PASSAGE SHOWN:
-*-

Re: more protocol examples for synthesis? from T.V Raman on 2011-09-06 (public-xg-htmlspeech@w3.org from September 2011)

From: T.V Raman <raman@google.com>
Date: Tue, 6 Sep 2011 08:35:30 -0700
To: marc.schroeder@dfki.de
Cc: Robert.Brown@microsoft.com, public-xg-htmlspeech@w3.org
Message-ID: <20070.15810.443808.537245@retriever.mtv.corp.google.com>
In addition, accessibility use cases, e.g. screenreaders for the
blind need:

1. Rapid response  when speaking individual letters; in general
   it is advantageous to have a separate "speakLeter" call that
   reacts instantaneously 

2. Index markers and a callback when the index mark has been
   processed

3. A callback when speech synthesis playback is complete.

Marc Schroeder writes:
 > Hi Robert,
 > 
 > I have given this some thought and I think that, while the TTS mechanics 
 > for the protocol will be almost the same, for educational purposes we 
 > might want to have three TTS examples that cover:
 > 
 > (1) unplannable just-in-time TTS where the next utterance depends on the 
 > recent user action, e.g. a dialogue system or an in-car navigation system;
 > 
 > (2) bulk requests of TTS for pre-determined elements of the web page 
 > (say, spoken help texts to be played on mouseover);
 > 
 > (3) a multimodal presentation example, showcasing the requirement for 
 > marking points in time in the synthesized audio ("would you like to sit 
 > HERE at the window or rather HERE at the aisle?").
 > 
 > In each of these, in the protocol document we would only give the use 
 > case scenario and the web api integration in the form of a short 
 > explanatory story, but flesh out the protocol aspect of these in detail.
 > 
 > Examples (1) and (2) could be either plain text or SSML, whereas (3) 
 > must be SSML with <ssml:mark> tags.
 > 
 > 
 > Does that match what you had in mind?
 > 
 > Story text for each of these could be as follows (see below).
 > 
 > If you think these examples make sense, I would be most grateful if you 
 > could write the protocol part going with them... it is beyond me at the 
 > moment.
 > 
 > Thanks and best,
 > Marc
 > 
 > 
 > 
 > (1) The most straightforward use case for TTS is the synthesis of one 
 > utterance at a time. This is inevitable for just-in-time rendition of 
 > speech, for example in dialogue systems or in in-car navigation 
 > scenarios. Here, the web application will send a single speech synthesis 
 > request to the speech service, and retrieve the resulting speech output 
 > as described (elsewhere).
 > 
 > On the protocol level, the synthesis of a single utterance would look as 
 > follows.
 > 
 > (a) plain-text example
 > 
 > The utterance to be spoken can be sent as plain text. In this case, it 
 > is necessary to specify the language to use:
 > 
 > (protocol level details here...)

-*-

ENTRIES PROVIDED:
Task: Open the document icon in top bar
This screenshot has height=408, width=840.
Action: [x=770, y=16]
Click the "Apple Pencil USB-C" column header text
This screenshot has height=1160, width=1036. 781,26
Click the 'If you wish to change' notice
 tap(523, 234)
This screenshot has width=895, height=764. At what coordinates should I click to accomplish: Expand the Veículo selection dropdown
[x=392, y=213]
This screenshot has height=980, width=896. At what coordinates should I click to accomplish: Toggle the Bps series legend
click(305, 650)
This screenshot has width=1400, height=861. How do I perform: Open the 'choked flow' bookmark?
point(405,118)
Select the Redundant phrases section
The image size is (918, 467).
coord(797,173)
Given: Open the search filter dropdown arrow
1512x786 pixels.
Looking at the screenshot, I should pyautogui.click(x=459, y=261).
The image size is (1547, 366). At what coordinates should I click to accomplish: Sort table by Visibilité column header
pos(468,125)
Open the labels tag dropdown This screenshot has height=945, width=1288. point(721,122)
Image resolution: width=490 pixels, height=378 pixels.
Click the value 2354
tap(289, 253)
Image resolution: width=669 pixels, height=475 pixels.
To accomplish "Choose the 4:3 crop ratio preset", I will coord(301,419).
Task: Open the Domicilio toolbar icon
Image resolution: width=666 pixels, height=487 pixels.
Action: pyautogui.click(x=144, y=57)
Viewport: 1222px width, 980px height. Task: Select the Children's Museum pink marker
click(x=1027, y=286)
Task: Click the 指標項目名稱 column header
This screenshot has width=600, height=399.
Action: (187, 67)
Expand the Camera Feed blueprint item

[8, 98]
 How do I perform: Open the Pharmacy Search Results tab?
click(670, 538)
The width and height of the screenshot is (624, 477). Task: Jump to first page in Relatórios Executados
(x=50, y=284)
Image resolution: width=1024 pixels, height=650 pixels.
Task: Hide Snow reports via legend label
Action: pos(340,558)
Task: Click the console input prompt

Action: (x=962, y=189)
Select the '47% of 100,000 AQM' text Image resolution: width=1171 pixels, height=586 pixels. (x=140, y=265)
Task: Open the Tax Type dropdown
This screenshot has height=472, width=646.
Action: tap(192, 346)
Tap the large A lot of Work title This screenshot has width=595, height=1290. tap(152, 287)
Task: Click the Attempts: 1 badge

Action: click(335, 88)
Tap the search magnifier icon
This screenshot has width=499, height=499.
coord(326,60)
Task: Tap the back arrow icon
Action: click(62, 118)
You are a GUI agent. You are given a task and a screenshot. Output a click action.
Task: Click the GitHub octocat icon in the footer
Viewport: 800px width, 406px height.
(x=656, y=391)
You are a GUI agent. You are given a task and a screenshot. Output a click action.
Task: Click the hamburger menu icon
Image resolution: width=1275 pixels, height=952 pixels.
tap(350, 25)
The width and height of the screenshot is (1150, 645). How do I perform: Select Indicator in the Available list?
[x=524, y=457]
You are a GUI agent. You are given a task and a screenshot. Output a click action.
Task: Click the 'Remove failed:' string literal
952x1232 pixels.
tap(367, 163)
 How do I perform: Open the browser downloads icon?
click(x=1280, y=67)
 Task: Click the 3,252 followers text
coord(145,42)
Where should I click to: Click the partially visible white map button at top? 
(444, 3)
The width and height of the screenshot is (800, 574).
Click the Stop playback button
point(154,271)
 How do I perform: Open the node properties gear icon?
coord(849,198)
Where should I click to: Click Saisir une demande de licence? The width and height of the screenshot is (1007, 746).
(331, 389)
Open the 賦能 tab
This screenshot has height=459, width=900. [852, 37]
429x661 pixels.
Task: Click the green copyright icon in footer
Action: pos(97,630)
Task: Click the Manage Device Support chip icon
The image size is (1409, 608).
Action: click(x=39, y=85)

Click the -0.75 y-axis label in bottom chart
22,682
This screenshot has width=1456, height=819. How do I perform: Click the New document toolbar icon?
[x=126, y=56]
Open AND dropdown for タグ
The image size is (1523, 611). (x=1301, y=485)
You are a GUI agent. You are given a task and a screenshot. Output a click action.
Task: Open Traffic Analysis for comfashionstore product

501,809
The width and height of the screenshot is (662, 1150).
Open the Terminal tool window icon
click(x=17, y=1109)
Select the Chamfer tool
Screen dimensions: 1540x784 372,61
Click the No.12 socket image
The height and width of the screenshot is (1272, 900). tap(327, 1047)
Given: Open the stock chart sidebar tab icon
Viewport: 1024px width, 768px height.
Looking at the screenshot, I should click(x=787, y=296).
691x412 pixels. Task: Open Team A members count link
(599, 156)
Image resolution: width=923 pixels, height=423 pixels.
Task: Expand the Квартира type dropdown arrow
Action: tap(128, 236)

-*-

WHAT YOU ARE ASKED TO DO: Can you write out the speech-synthesis email above word for word, everything from "1. Rapid response" down to "playback is complete."?

EXERCISE SOLUTION:
1. Rapid response  when speaking individual letters; in general
   it is advantageous to have a separate "speakLeter" call that
   reacts instantaneously 

2. Index markers and a callback when the index mark has been
   processed

3. A callback when speech synthesis playback is complete.